_Written task_.
Copy out everything in the listing from the line containing "The height and width of the screenshot is (521, 832)." down to the line containing "point(1194,43)", with both of those lines included.
[Start Source material]
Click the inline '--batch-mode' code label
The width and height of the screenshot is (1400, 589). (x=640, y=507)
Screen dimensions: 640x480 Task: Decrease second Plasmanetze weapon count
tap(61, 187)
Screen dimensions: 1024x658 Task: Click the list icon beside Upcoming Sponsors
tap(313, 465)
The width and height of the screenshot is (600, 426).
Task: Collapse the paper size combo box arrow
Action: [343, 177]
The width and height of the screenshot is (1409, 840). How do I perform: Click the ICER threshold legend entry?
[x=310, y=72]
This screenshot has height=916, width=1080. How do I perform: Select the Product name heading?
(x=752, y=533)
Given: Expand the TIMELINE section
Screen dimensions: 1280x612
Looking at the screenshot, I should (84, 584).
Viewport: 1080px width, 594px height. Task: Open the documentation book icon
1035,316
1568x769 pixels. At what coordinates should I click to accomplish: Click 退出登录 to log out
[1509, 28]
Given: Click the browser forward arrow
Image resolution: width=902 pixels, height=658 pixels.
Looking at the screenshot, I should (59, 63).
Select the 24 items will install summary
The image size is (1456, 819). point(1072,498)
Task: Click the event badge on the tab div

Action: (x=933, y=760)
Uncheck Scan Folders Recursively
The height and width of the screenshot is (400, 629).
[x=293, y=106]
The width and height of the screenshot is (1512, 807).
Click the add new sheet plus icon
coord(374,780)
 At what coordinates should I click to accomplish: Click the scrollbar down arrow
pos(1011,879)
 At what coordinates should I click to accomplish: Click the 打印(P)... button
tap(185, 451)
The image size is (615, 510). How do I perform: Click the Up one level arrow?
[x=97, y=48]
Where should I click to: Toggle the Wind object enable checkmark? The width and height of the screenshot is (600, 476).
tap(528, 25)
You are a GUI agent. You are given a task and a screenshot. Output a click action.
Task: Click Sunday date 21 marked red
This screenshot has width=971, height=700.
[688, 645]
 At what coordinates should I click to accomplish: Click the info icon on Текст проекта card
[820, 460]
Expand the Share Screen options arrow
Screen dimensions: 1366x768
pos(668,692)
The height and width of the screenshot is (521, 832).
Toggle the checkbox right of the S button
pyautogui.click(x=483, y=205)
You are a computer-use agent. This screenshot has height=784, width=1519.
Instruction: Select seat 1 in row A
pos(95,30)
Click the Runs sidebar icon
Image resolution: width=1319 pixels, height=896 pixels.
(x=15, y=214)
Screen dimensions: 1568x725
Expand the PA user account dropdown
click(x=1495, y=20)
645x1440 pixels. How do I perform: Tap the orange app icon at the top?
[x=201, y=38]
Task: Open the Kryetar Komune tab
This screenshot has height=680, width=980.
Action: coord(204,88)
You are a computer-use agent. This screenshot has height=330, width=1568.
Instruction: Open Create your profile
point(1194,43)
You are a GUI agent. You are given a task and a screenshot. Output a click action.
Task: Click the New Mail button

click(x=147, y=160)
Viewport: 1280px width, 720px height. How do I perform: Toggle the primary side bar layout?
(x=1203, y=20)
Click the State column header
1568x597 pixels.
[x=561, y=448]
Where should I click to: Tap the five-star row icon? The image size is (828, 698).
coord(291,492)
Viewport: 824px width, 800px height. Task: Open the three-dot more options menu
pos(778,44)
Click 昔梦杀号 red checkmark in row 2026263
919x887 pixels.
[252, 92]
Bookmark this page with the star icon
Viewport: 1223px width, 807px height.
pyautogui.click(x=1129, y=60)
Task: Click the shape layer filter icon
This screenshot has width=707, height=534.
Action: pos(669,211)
[End Source material]
_In response_.
The height and width of the screenshot is (521, 832).
Toggle the checkbox right of the S button
pyautogui.click(x=483, y=205)
You are a computer-use agent. This screenshot has height=784, width=1519.
Instruction: Select seat 1 in row A
pos(95,30)
Click the Runs sidebar icon
Image resolution: width=1319 pixels, height=896 pixels.
(x=15, y=214)
Screen dimensions: 1568x725
Expand the PA user account dropdown
click(x=1495, y=20)
645x1440 pixels. How do I perform: Tap the orange app icon at the top?
[x=201, y=38]
Task: Open the Kryetar Komune tab
This screenshot has height=680, width=980.
Action: coord(204,88)
You are a computer-use agent. This screenshot has height=330, width=1568.
Instruction: Open Create your profile
point(1194,43)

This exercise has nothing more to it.